**HOW TO COMPLETE THIS TASK**
With nothing added or left out, output the listing that follows.

**EXTRACTED MATERIAL**
------------------------------------------------------------------------
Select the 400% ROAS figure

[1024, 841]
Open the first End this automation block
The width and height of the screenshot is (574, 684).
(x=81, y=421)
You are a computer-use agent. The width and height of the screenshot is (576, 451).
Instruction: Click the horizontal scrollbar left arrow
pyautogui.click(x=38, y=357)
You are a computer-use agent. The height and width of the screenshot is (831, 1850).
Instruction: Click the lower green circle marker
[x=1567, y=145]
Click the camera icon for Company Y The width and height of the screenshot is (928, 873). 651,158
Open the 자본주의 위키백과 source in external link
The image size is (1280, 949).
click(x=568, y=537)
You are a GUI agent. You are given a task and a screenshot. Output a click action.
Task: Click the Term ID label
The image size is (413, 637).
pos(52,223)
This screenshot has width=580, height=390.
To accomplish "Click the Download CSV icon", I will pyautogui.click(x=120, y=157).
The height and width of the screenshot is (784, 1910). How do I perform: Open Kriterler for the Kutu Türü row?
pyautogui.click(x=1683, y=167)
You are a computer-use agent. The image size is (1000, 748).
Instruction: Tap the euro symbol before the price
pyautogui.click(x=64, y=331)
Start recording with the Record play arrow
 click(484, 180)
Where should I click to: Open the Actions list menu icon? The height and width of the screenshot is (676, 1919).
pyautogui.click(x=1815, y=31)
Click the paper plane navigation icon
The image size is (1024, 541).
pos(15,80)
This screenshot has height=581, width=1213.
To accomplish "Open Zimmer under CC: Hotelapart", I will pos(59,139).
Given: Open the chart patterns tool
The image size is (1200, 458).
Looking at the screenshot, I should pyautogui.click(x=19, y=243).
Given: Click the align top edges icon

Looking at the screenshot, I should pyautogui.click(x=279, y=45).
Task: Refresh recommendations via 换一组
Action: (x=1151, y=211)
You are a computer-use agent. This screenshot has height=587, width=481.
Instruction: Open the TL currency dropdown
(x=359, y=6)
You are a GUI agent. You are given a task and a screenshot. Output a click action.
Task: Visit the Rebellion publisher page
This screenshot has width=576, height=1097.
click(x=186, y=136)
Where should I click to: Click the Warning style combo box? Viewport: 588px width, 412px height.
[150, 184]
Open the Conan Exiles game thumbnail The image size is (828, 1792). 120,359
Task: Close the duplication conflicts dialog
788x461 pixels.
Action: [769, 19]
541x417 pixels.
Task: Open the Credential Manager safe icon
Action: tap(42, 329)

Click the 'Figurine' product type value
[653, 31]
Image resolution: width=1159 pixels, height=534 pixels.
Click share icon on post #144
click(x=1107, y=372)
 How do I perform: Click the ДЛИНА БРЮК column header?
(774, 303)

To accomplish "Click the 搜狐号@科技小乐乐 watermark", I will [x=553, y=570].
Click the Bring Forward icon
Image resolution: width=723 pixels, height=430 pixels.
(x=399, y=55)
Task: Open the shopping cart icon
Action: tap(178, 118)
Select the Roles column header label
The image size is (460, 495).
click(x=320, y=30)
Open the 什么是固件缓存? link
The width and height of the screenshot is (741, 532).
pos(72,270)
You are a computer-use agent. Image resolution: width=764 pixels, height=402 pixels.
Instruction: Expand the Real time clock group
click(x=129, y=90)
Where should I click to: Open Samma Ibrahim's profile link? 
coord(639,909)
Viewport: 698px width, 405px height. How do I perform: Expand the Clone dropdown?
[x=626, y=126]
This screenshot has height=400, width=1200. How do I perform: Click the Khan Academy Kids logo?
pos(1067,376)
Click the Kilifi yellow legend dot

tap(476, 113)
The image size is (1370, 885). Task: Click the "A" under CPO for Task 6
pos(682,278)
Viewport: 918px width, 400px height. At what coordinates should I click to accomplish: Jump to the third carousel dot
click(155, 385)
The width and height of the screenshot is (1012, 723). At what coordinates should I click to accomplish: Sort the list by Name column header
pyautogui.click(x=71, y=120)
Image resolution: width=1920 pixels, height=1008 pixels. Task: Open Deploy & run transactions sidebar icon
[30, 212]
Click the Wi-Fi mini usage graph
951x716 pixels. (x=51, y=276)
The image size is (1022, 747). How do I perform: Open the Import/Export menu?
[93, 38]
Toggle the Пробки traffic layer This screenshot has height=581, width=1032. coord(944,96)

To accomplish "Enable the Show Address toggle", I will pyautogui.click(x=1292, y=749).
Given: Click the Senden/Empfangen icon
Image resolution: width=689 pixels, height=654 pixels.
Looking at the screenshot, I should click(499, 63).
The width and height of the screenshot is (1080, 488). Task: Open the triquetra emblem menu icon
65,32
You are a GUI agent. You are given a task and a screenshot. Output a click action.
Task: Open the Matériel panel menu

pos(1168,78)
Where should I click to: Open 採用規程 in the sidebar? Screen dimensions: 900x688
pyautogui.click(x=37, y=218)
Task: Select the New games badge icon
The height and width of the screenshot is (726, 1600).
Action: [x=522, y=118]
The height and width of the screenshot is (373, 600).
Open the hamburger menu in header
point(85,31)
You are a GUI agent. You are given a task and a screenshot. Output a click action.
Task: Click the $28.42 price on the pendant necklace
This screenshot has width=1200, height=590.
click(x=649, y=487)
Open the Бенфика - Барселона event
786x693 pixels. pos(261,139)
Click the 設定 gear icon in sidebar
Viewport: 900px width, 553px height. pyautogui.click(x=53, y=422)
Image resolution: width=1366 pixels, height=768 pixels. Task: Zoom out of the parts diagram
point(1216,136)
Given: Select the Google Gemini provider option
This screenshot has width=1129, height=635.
------------------------------------------------------------------------
**COMPLETED EXERCISE**
Select the 400% ROAS figure

[1024, 841]
Open the first End this automation block
The width and height of the screenshot is (574, 684).
(x=81, y=421)
You are a computer-use agent. The width and height of the screenshot is (576, 451).
Instruction: Click the horizontal scrollbar left arrow
pyautogui.click(x=38, y=357)
You are a computer-use agent. The height and width of the screenshot is (831, 1850).
Instruction: Click the lower green circle marker
[x=1567, y=145]
Click the camera icon for Company Y The width and height of the screenshot is (928, 873). 651,158
Open the 자본주의 위키백과 source in external link
The image size is (1280, 949).
click(x=568, y=537)
You are a GUI agent. You are given a task and a screenshot. Output a click action.
Task: Click the Term ID label
The image size is (413, 637).
pos(52,223)
This screenshot has width=580, height=390.
To accomplish "Click the Download CSV icon", I will pyautogui.click(x=120, y=157).
The height and width of the screenshot is (784, 1910). How do I perform: Open Kriterler for the Kutu Türü row?
pyautogui.click(x=1683, y=167)
You are a computer-use agent. The image size is (1000, 748).
Instruction: Tap the euro symbol before the price
pyautogui.click(x=64, y=331)
Start recording with the Record play arrow
 click(484, 180)
Where should I click to: Open the Actions list menu icon? The height and width of the screenshot is (676, 1919).
pyautogui.click(x=1815, y=31)
Click the paper plane navigation icon
The image size is (1024, 541).
pos(15,80)
This screenshot has height=581, width=1213.
To accomplish "Open Zimmer under CC: Hotelapart", I will pos(59,139).
Given: Open the chart patterns tool
The image size is (1200, 458).
Looking at the screenshot, I should pyautogui.click(x=19, y=243).
Given: Click the align top edges icon

Looking at the screenshot, I should pyautogui.click(x=279, y=45).
Task: Refresh recommendations via 换一组
Action: (x=1151, y=211)
You are a computer-use agent. This screenshot has height=587, width=481.
Instruction: Open the TL currency dropdown
(x=359, y=6)
You are a GUI agent. You are given a task and a screenshot. Output a click action.
Task: Visit the Rebellion publisher page
This screenshot has width=576, height=1097.
click(x=186, y=136)
Where should I click to: Click the Warning style combo box? Viewport: 588px width, 412px height.
[150, 184]
Open the Conan Exiles game thumbnail The image size is (828, 1792). 120,359
Task: Close the duplication conflicts dialog
788x461 pixels.
Action: [769, 19]
541x417 pixels.
Task: Open the Credential Manager safe icon
Action: tap(42, 329)

Click the 'Figurine' product type value
[653, 31]
Image resolution: width=1159 pixels, height=534 pixels.
Click share icon on post #144
click(x=1107, y=372)
 How do I perform: Click the ДЛИНА БРЮК column header?
(774, 303)

To accomplish "Click the 搜狐号@科技小乐乐 watermark", I will [x=553, y=570].
Click the Bring Forward icon
Image resolution: width=723 pixels, height=430 pixels.
(x=399, y=55)
Task: Open the shopping cart icon
Action: tap(178, 118)
Select the Roles column header label
The image size is (460, 495).
click(x=320, y=30)
Open the 什么是固件缓存? link
The width and height of the screenshot is (741, 532).
pos(72,270)
You are a computer-use agent. Image resolution: width=764 pixels, height=402 pixels.
Instruction: Expand the Real time clock group
click(x=129, y=90)
Where should I click to: Open Samma Ibrahim's profile link? 
coord(639,909)
Viewport: 698px width, 405px height. How do I perform: Expand the Clone dropdown?
[x=626, y=126]
This screenshot has height=400, width=1200. How do I perform: Click the Khan Academy Kids logo?
pos(1067,376)
Click the Kilifi yellow legend dot

tap(476, 113)
The image size is (1370, 885). Task: Click the "A" under CPO for Task 6
pos(682,278)
Viewport: 918px width, 400px height. At what coordinates should I click to accomplish: Jump to the third carousel dot
click(155, 385)
The width and height of the screenshot is (1012, 723). At what coordinates should I click to accomplish: Sort the list by Name column header
pyautogui.click(x=71, y=120)
Image resolution: width=1920 pixels, height=1008 pixels. Task: Open Deploy & run transactions sidebar icon
[30, 212]
Click the Wi-Fi mini usage graph
951x716 pixels. (x=51, y=276)
The image size is (1022, 747). How do I perform: Open the Import/Export menu?
[93, 38]
Toggle the Пробки traffic layer This screenshot has height=581, width=1032. coord(944,96)

To accomplish "Enable the Show Address toggle", I will pyautogui.click(x=1292, y=749).
Given: Click the Senden/Empfangen icon
Image resolution: width=689 pixels, height=654 pixels.
Looking at the screenshot, I should click(499, 63).
The width and height of the screenshot is (1080, 488). Task: Open the triquetra emblem menu icon
65,32
You are a GUI agent. You are given a task and a screenshot. Output a click action.
Task: Open the Matériel panel menu

pos(1168,78)
Where should I click to: Open 採用規程 in the sidebar? Screen dimensions: 900x688
pyautogui.click(x=37, y=218)
Task: Select the New games badge icon
The height and width of the screenshot is (726, 1600).
Action: [x=522, y=118]
The height and width of the screenshot is (373, 600).
Open the hamburger menu in header
point(85,31)
You are a GUI agent. You are given a task and a screenshot. Output a click action.
Task: Click the $28.42 price on the pendant necklace
This screenshot has width=1200, height=590.
click(x=649, y=487)
Open the Бенфика - Барселона event
786x693 pixels. pos(261,139)
Click the 設定 gear icon in sidebar
Viewport: 900px width, 553px height. pyautogui.click(x=53, y=422)
Image resolution: width=1366 pixels, height=768 pixels. Task: Zoom out of the parts diagram
point(1216,136)
Given: Select the Google Gemini provider option
This screenshot has width=1129, height=635.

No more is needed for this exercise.